Not all fats are created equal—some fats are healthy and beneficial!
 

Myth #2: Consuming a high-fat, low-carb diet is the optimal method to lose weight

Though lots of weight loss diets are on the rise, a healthy and balanced diet focused on eating high quality and unprocessed food like lean meat, fruits, vegetables, grains, legumes and healthy fats is still the optimal way to achieve your fitness goals sustainably. Yes, high-fat and low-carb diets may work for some—but it may be hard to follow and may include increased intakes of processed, unhealthy, and salty food that is not beneficial in the long run. Talk to a registered nutritionist —dietitian to know more about your daily energy and nutrient requirements for weight loss!
 

Myth #3: Avocado contains cholesterol

While fruits primarily contain carbohydrates, avocado has high amounts of healthy fats. This unique fruit contains monounsaturated fatty acids or MUFA, and not cholesterol, as most people thought. Not only that—avocado is also loaded with vitamins, minerals, fiber, anti-cancer, anti-inflammatory, and heart-healthy nutrients! One study even found out that a burger eaten with half an avocado may prevent inflammation compared with eating the burger alone! Guacamole, anyone?

 

Myth #4: Dietary fat increases bad cholesterol levels

Dietary fat per se does not increase bad cholesterol or LDL levels—trans fat does. Hydrogenated oils in processed food (think fast food, commercially baked foods, donuts, packaged snack food, vegetable shortening) may raise bad (LDL) cholesterol and lower good (HDL) cholesterol, resulting to an increased risk in cardiovascular diseases, stroke, and even diabetes. Select monounsaturated and polyunsaturated fats a.k.a. the healthy fats, and be sure to always check the nutrition information to avoid trans fat in your food.
 

Myth #5: “Fat-free” foods are “calorie-free”

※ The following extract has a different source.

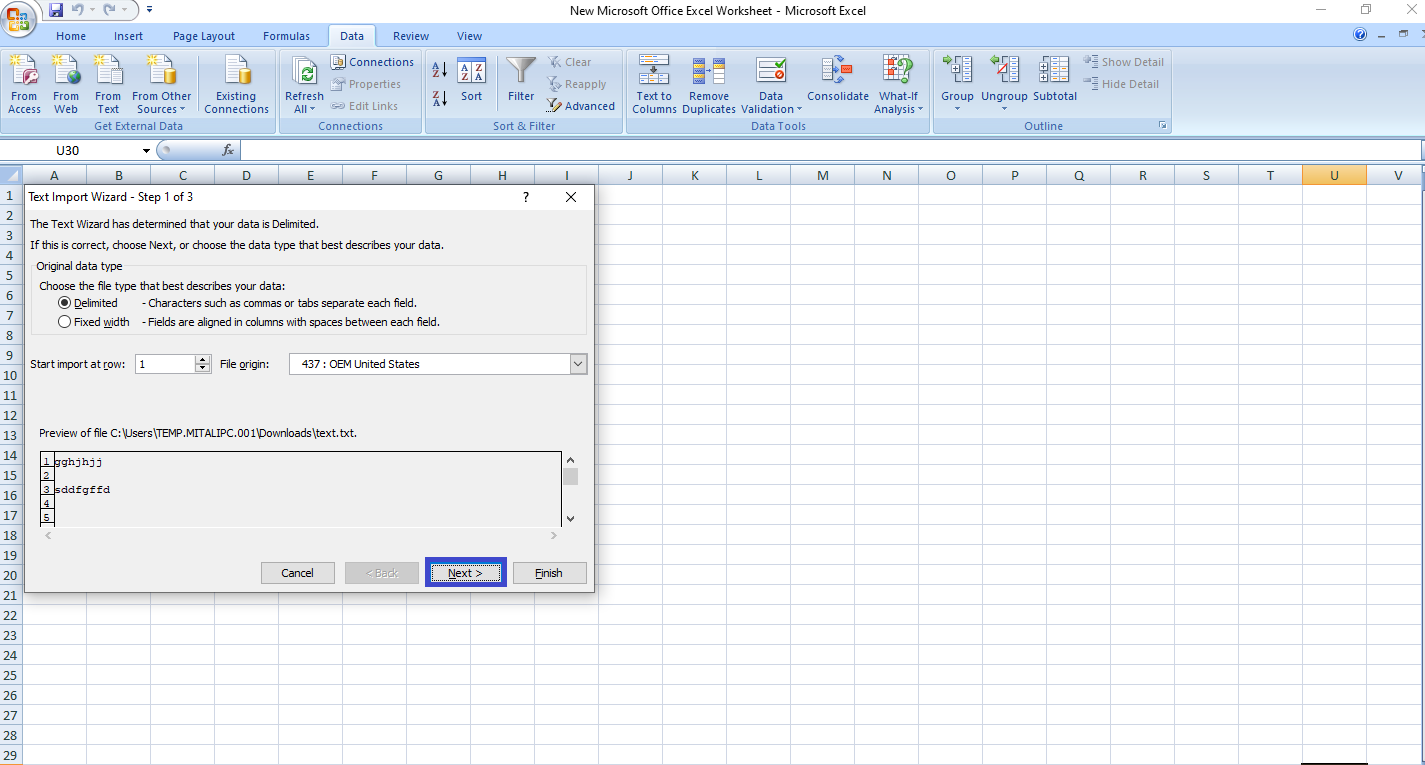Image resolution: width=1425 pixels, height=765 pixels.
Task: Open the Formulas ribbon tab
Action: pos(286,36)
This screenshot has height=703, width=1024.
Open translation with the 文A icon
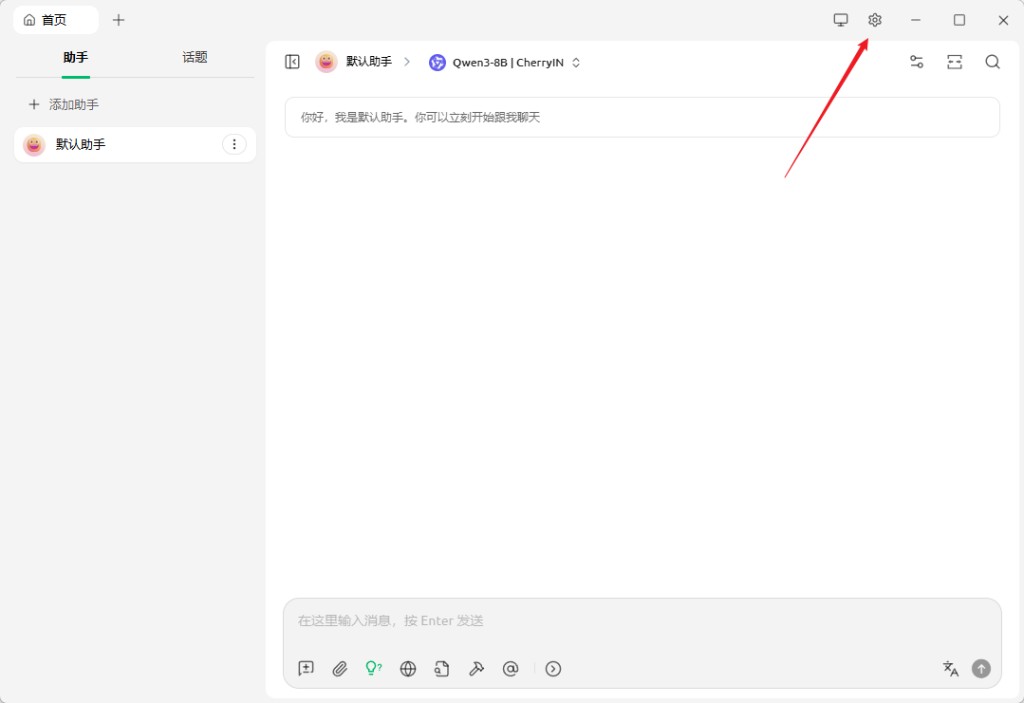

A food product may be “fat-free,” but it does not necessarily mean that it is also “calorie-free”. To make a product “fat-free,” fat is often replaced with carbohydrate sources like sugar, refined grains, or other starches—increasing its caloric density. 

Diet” or “weight loss” food items are often filled with hidden ingredients, so be mindful of the label.
 

Sometimes, you need to unlearn to move forward! May these facts help you choose your fat sources wisely!